A Matter of Taste’s Butternut Squash Ravioli
1 2-pound butternut squash, halved lengthwise and seeded.
3 Tlb minced shallots
1/2 cup butter
1/2 cup parmesan cheese
pinch of cayenne pepper
pinch nutmeg
36 wonton wrappers
1 egg beaten with 2 Tlb water for egg wash
12 fresh sage leaves
Bake in 375 degree oven in a caserole filled with a little bit of water covered for 30 minutes or until tender. Scoop out flesh and mash it with a fork until smooth. Saute shallot in 1 Tlb butter for a few minutes and add squash and cook until dry. Add parmesan cheese, nutmeg, cayenne pepper.
Put 1 wonton wrapper on a lightly floured surface, keeping the remaining wrappers in the package as you work. Mound 1 Tlb filling in center. Lightly brush edges of wrapper with egg wash and top with second wrapper. Pressing around the filling forcing the air out. Transfer to cookie sheet and repeat with remaining wrapper and filling.
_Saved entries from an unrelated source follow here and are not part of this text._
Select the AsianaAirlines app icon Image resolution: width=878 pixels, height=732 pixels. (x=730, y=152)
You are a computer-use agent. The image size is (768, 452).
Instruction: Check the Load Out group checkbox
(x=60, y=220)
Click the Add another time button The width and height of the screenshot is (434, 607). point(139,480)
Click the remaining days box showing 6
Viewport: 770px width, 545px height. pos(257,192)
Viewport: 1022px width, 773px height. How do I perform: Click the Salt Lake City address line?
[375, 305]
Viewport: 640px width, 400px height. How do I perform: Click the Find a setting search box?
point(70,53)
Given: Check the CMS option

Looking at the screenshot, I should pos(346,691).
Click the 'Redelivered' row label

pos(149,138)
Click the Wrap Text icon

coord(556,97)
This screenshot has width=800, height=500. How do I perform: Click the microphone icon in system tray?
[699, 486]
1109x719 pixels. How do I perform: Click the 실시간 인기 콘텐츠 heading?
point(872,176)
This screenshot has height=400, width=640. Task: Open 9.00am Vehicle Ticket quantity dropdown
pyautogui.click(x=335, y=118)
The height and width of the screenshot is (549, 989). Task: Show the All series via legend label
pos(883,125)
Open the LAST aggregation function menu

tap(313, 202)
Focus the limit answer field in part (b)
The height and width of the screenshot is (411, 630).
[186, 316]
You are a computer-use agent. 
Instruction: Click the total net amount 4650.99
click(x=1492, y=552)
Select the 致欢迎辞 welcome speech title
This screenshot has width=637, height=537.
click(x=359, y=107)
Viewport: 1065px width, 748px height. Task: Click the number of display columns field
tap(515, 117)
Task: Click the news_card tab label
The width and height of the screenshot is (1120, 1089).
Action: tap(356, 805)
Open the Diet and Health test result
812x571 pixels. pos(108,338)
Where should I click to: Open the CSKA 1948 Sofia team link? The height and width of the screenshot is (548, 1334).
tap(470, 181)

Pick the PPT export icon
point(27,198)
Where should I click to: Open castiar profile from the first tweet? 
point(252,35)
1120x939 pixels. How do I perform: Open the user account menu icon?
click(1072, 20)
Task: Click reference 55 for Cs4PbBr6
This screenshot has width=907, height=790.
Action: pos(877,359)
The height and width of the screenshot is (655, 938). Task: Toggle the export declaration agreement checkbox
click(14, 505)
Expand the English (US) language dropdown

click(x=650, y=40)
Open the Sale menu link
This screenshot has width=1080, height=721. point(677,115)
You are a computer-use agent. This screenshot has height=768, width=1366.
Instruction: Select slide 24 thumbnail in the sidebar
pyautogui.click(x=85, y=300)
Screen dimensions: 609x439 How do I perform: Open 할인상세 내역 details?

Brush tops of raviolis with egg wash and olive oil and bake 375 degree oven for 8 to 10 minutes or until golden brown and crispy. Meanwhile cook remaining butter in skillet with sage leaves and cook until butter begins to brown and sage leaves crips, about 3 minutes. Discard sage leaves and drizzle over ravoils and more parmesan cheese.
Wonderful fall appetizer!
From A Matter of Taste in Charlevoix.